Entries taken from a collection
****************
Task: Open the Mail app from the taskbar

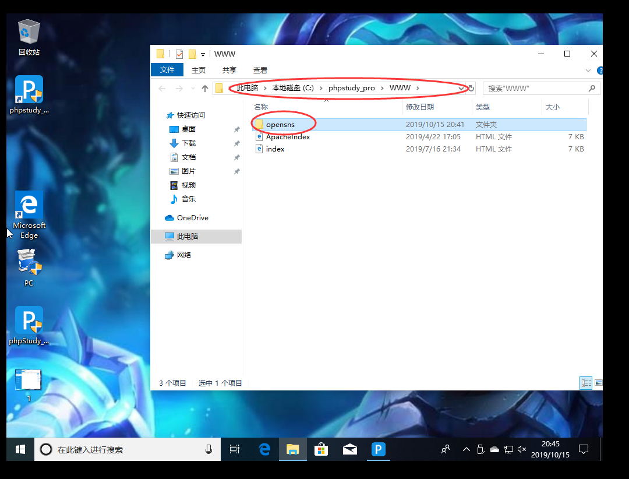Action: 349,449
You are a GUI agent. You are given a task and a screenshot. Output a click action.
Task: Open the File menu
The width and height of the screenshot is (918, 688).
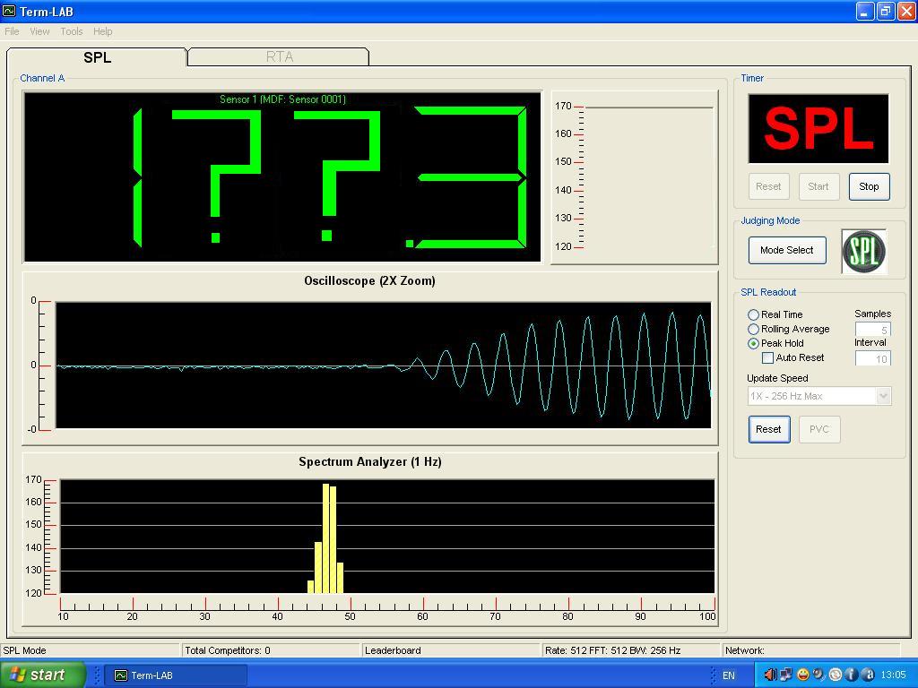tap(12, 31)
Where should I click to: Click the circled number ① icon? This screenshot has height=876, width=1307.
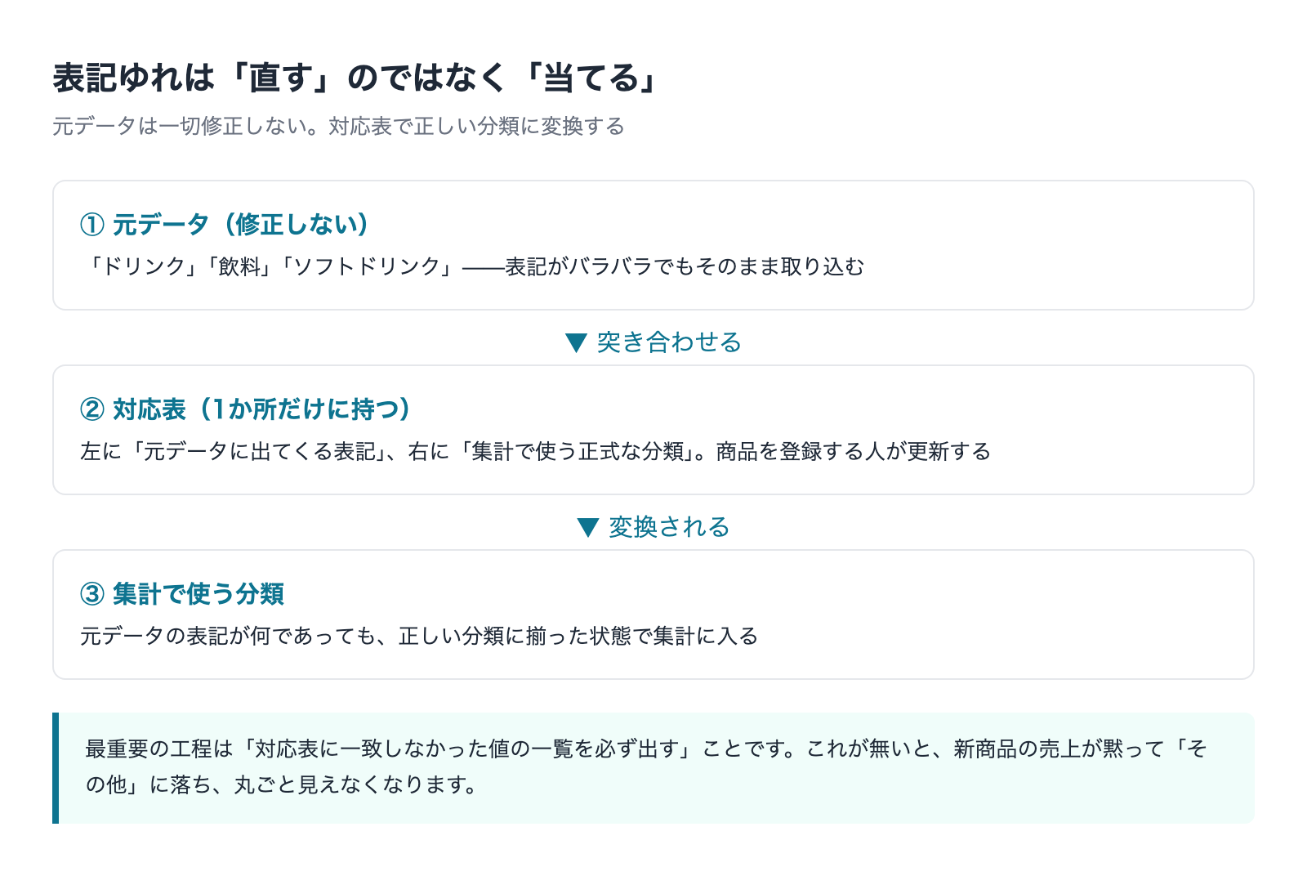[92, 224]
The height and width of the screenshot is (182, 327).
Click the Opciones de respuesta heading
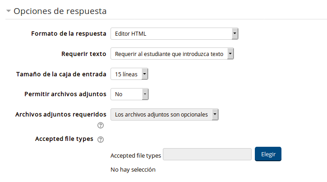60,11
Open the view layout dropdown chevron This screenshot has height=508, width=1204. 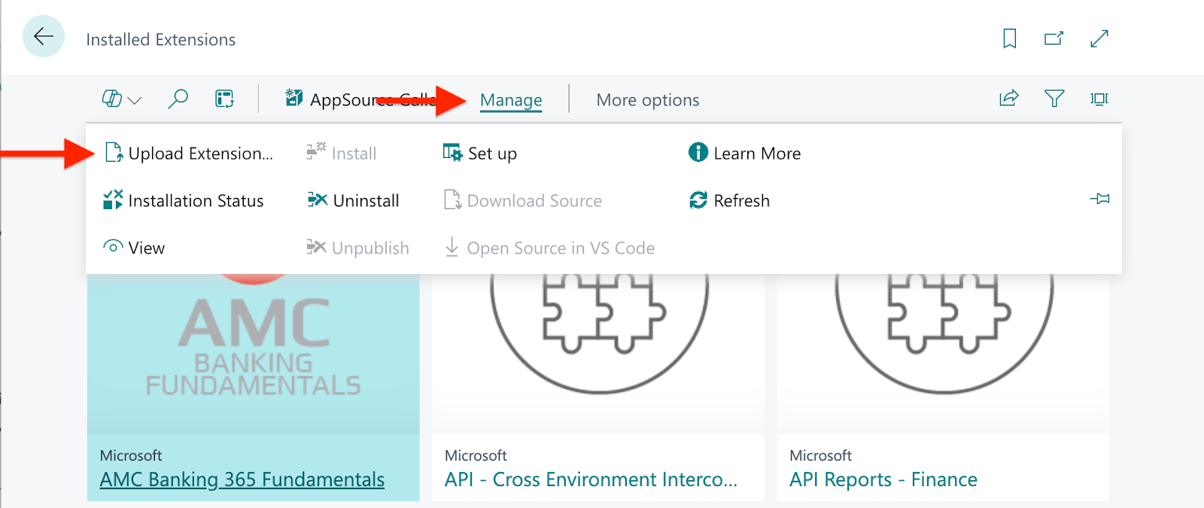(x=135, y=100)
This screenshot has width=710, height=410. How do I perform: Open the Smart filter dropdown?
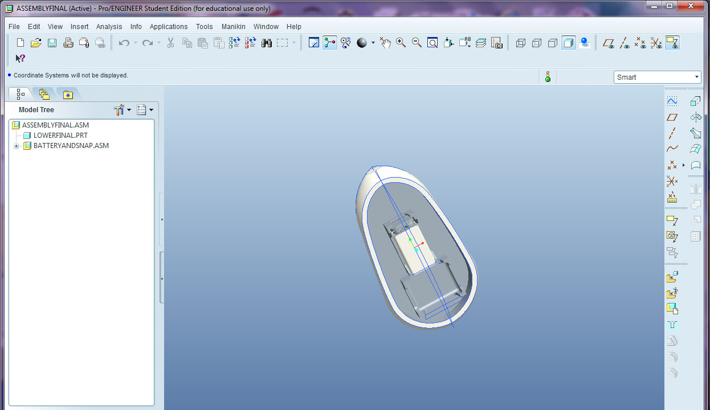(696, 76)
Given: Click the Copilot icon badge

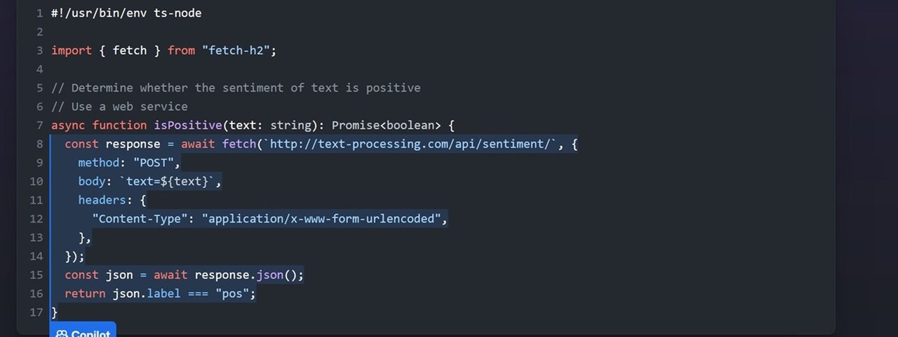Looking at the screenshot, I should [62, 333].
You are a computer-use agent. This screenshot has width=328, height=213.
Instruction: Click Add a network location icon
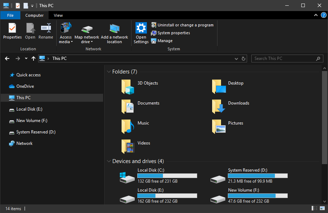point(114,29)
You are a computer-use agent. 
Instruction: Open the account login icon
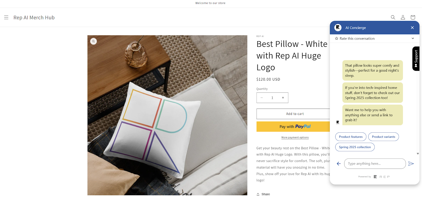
****************
Check every line above for the string "agent" and copy those that have it.

You are a GUI agent. You are given a task and a screenshot. Output a click action.
You are a computer-use agent. This screenshot has width=328, height=213.
You are a computer-use agent. 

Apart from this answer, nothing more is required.